#### Aim of the task:
Only one stretch of the data below is needed. Output the lines from the one with "Image resolution: width=355" up to and including the one with "You are a computer-use", exactly as they stand.

Collected data
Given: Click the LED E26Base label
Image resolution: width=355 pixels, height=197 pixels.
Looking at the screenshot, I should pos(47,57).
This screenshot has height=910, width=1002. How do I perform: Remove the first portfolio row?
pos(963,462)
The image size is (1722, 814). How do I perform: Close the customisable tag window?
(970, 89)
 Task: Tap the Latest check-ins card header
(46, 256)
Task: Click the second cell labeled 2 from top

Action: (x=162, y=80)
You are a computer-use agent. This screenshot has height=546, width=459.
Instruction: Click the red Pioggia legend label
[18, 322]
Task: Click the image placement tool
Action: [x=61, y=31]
---
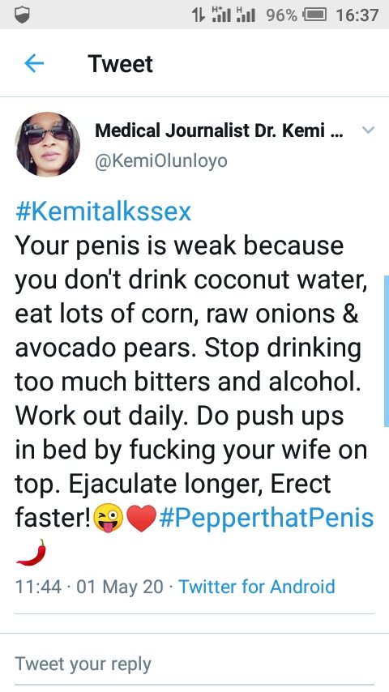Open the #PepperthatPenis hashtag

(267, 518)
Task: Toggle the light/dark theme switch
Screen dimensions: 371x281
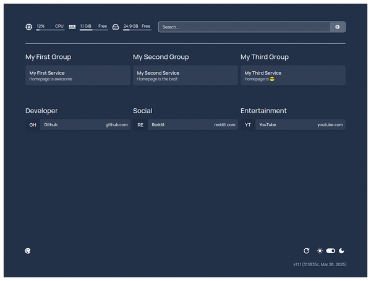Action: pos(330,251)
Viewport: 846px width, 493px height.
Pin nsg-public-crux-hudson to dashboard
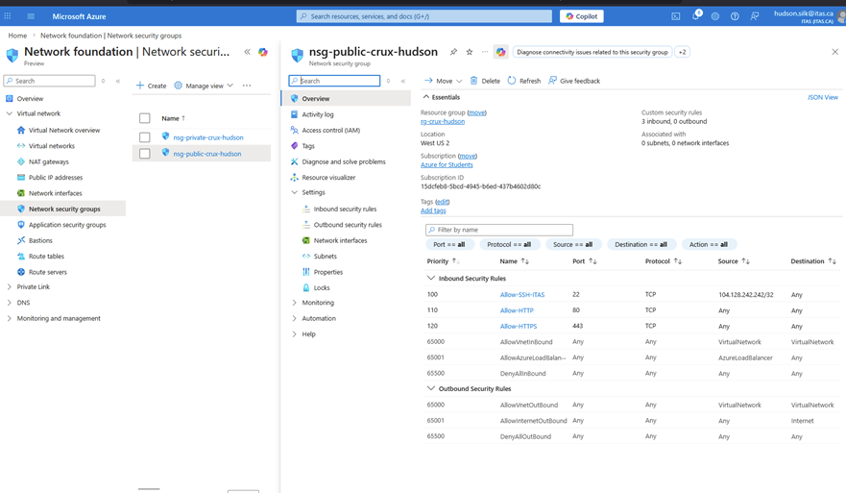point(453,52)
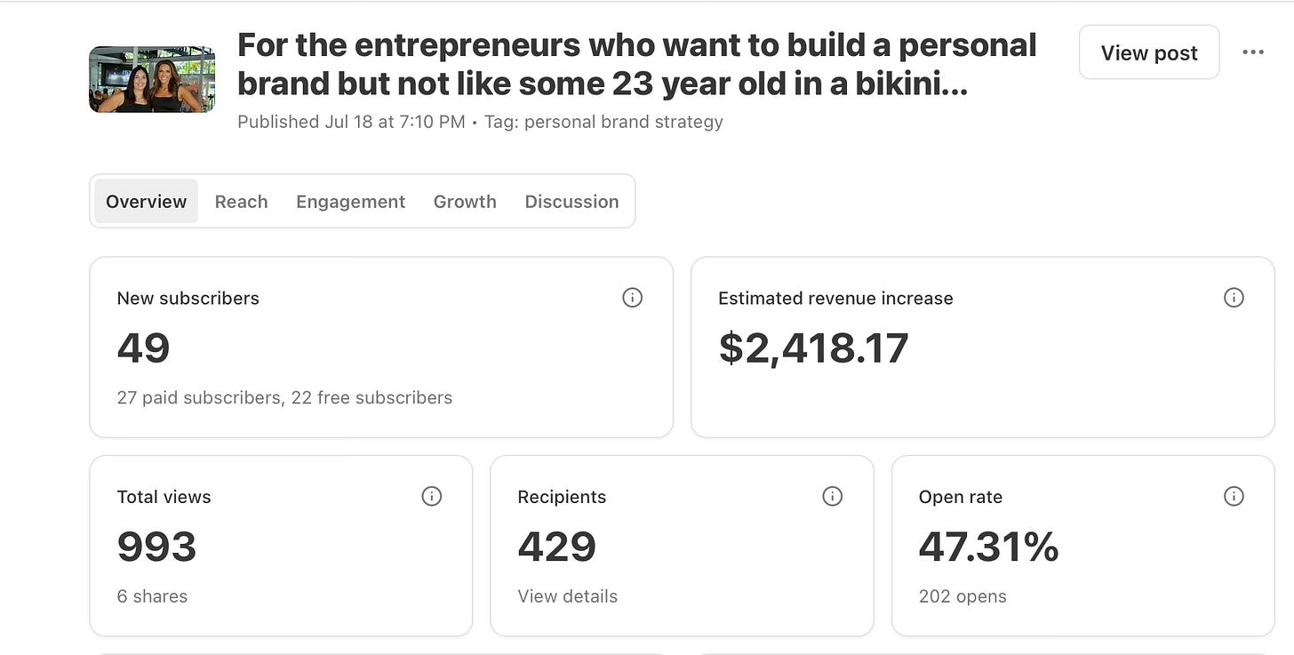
---
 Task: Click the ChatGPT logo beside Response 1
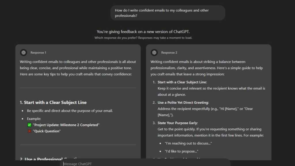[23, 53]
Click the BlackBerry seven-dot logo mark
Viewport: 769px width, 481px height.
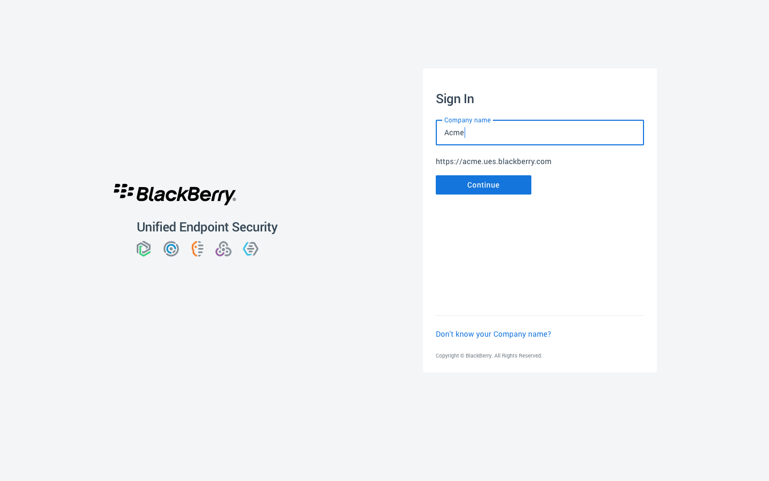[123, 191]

#### Output for this task:
Image resolution: width=355 pixels, height=197 pixels.
Looking at the screenshot, I should pos(47,57).
This screenshot has height=910, width=1002. How do I perform: Remove the first portfolio row?
pos(963,462)
The image size is (1722, 814). How do I perform: Close the customisable tag window?
(970, 89)
 Task: Tap the Latest check-ins card header
(46, 256)
Task: Click the second cell labeled 2 from top

Action: (x=162, y=80)
You are a computer-use agent. This screenshot has height=546, width=459.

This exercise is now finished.